GIVEN PROBLEM —
Decide whether each statement below agrees with the chapter on chart standards, and answer yes or no for each, quoting the words of the text that decide it: 1. The census found that 38 511 800 people live in Poland. 2. The author holds that a chart is needed to present the three census numbers. 3. The team working on the PISA report had fewer than five analysts.

ARTICLE —
----

1 Factory of Taste
In this chapter, we will talk about standards used to create statistical charts. Why are standards so important? Let’s imagine that we’re preparing a number of reports, containing hundreds of charts. If each chart is completely different from the rest, then the reader will have to guess how to read that plot each time. The fatigue coming from deciphering the already complicated data will set in much quicker. The risk of misreading the chart will be greater and so will be the time necessary to parse the entire image. Professionals cannot commit such mistakes.
During my work in OECD I’ve seen how a team consisting of over ten analysts works on a report from the PISA study. The report prepared by this team was seen by thousands of people, ranging from specialists working on educational studies, through journalists, to parents interested in the diversity of teens’ skills in over 65 countries taking part in the PISA studies. Vital decisions concerning the educational system are often based on these results. For these results to be readable for such a wide audience, standardizing the charts is necessary.
1.1 Why do we need charts?
We create charts, to show the stories hidden in the data. The stories might be straightforward (e.g., in 2014 more children were born than in 2013) or complex (the number of children born is connected with the demographic structure, one of the important factors is the fact that people from the demographic boom are in the reproductive period, additionally the negative migration balance comes to play). The more complex the story is, the more effort is needed to present it in a readable way.
To express a simple story no chart is needed, in the case of a complex one - it is. Let’s illustrate it using data from the Polish National Census of Population and Housing from 2011.
Source: Gazeta Wyborcza.
Let’s compare three ways of telling the story about the number and structure of Polish population: a diagram on the margin, the table below and the description of the table below.
The Polish National Census of Population and Housing 2011 established that 38 511 800 people live in Poland, 51.6% of whom are women, and 48,4% of whom are men.
The whole story can be concluded with the statement that there are more women than men in the Polish population. Do we need a chart to show three numbers? Would a chart make them more understandable or provide some additional information? No and no. The table has a clear and simple to read structure. One sentence of description communicates the relevant information. And the chart? We like pictures but when it comes to showing information, this plot doesn’t show anything relevant.
The situation is different, when we have a complex announcement to convey, based on a large dataset. We will see a story of Polish final high-school exams in the years 2013-2014. Let’s compare the three ways of presenting this story: a text description, the table below and a picture.

----

RECORD LIST —
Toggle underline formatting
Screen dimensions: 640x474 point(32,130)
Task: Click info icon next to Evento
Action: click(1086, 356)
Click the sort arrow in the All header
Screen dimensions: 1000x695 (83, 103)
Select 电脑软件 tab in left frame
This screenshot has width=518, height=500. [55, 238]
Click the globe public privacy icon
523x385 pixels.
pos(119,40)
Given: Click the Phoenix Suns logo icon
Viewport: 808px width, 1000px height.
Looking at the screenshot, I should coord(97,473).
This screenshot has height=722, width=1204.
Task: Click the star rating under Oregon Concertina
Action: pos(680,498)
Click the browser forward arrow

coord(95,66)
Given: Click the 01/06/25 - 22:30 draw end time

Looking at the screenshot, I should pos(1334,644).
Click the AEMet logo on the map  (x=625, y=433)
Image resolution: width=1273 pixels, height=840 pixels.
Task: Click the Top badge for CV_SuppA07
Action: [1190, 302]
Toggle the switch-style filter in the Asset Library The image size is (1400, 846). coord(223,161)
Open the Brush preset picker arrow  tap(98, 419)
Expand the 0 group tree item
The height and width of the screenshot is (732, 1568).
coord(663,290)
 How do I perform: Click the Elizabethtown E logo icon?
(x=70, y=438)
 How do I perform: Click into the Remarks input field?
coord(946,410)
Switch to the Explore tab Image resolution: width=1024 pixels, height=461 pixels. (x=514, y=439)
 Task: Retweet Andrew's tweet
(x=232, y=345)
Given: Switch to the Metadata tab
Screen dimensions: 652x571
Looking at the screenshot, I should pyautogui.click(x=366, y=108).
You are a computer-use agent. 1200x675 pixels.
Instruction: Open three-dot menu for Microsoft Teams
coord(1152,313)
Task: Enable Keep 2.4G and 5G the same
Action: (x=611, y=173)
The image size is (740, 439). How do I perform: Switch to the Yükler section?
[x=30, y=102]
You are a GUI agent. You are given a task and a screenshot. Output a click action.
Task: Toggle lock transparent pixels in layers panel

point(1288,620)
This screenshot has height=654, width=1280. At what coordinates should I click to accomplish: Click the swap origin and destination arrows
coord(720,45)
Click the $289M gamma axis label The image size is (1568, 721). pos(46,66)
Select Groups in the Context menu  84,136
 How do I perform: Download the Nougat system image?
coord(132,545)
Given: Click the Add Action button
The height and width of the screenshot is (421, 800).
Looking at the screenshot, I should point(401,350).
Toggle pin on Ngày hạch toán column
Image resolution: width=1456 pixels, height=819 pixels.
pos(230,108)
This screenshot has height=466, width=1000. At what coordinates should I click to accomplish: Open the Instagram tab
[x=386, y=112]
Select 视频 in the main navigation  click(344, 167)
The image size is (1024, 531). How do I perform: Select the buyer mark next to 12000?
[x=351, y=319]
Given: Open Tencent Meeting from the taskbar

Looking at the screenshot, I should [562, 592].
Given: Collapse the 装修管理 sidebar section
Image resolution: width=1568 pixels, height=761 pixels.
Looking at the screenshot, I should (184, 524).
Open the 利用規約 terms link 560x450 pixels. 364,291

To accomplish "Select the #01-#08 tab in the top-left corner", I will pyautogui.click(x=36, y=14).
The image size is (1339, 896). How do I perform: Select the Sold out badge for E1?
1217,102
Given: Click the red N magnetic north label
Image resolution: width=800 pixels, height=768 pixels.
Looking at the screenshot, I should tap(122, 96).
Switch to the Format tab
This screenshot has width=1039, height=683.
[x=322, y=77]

----

PROBLEM SOLUTION —
1. Yes: "The Polish National Census of Population and Housing 2011 established that 38 511 800 people live in Poland"
2. No: "Do we need a chart to show three numbers? Would a chart make them more understandable or provide some additional information? No and no."
3. No: "a team consisting of over ten analysts works on a report from the PISA study"